Era todo un artista. Quería pintar un van Gogh, pero temía que lo tomaran por un loco. Se cortó el lóbulo de su oreja izquierda. Con sus dedos, y con la sangre que brotaba de su herida,  plasmó en rojo -en el muro mayor del manicomio en que vivía-, la más bella de las palomas de Picasso.


EL PRIMER HOMBRE
Alfonso Osorio Carvajal
Colombia (1936-2012)

Estaba convencido de que era Adán, de que siempre lo había sido, de que alguna vez vivió en el paraíso. La idea lo atormentaba, no lo dejaba dormir, le sacudía el cerebro como si se tratara de una mezcladora de cemento. Era consciente de que ya habían pasado miles de años desde que a Dios se le había ocurrido la idea de crear al primer hombre, mas no dejaba de pensar que tenía algo que ver con ese suceso. Su sospecha sobre el particular era fija, persistente y casi patológica. Sin embargo, esto era un secreto que no se podía confiar a nadie, pues corría el peligro de pasar por loco. De todas maneras debía continuar su paso por este mundo, resignado como el que más, a tener que vivir con una costilla de menos.


LENGUAJE
Ernesto Sábato
Argentina (1911-2011)

El lenguaje comienza siendo un simple gruñido para designar todas las cosas; luego se va diversificando y especializando; este proceso se llama enriquecimiento y es alentado por los padres y profesores de lenguas. Pero cuando se llega a tener cien o doscientas mil palabras, se encuentra que el ideal consiste en expresarse con diez o veinte. El lenguaje del filósofo es muy reducido: objeto, sujeto, materia, causa, espacio, tiempo, fin y alguna otra más. Si lo apuran mucho se arregla con una sola palabra, como apeirón o sustancia. Es probable que el ideal de muchos filósofos sea terminar finalmente en el gruñido único y monista.


ERNESTO EL EMBOBADO
José María Méndez
El Salvador (1916-2006)

Elena Estévez -española extremeña- era extraordinariamente elegante, exquisita. Emanaba efluvios enervantes; evidenciaba energía, espíritu. En escueto elogio: encantaba. Encontrándola empezaba el embrujo. Esto experimentó Ernesto Echegoyén, emigrante europeo, exembajador estoniano. Enamorose.

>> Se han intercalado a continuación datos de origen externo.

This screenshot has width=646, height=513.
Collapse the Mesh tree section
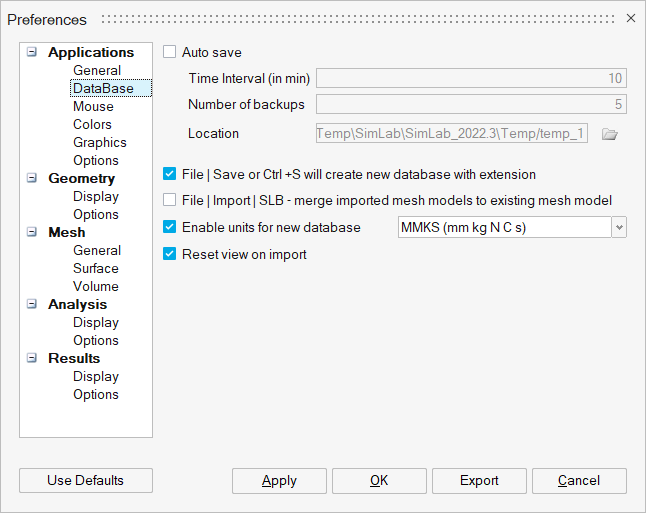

Encontrábase entonces Ernesto en el Ecuador, en “El Exeter”. Ella emergió en el espejo, esplendorosa, escotada, envuelta en encajes. Efectivamente estaba en escalera. Enardecido, exaltado, Ernesto empezó espetándole exabruptamente escandaloso exordio: ¡Escaso ejemplar! Ella, endiabladamente elástica, escapó, envolviéndolo en enigmático ensueño. Ernesto estaba ebrio, en eclipse, en el Edén. Elenita empezó esquivándolo. Empero enseguida entendiéronse. Escarceos en esquinas. Enternecidas epístolas. Enojos, explicaciones. Ensueños, éxtasis, etcétera.
Epílogo: enlace.


LA OBRA MAESTRA
Álvaro Yunque
Argentina (1889-1982)

El mono cogió un tronco de árbol, lo subió hasta el más alto pico de una sierra, lo dejó allí, y, cuando bajó al llano, explicó a los demás animales:
-  ¿Ven aquello que está allá? ¡Es una estatua, una obra maestra! La hice yo.
Y los animales, mirando aquello que veían allá en lo alto, sin distinguir bien qué fuere, comenzaron a repetir que aquello era una obra maestra. Y todos admiraron al mono como a un gran artista. Todos menos el cóndor, porque él era el único que podía volar hasta el pico de la sierra y ver que aquello solo era un viejo tronco de árbol. Dijo a muchos animales lo que había visto, pero ninguno creyó al cóndor, porque es natural en el ser que camina no creer al que vuela.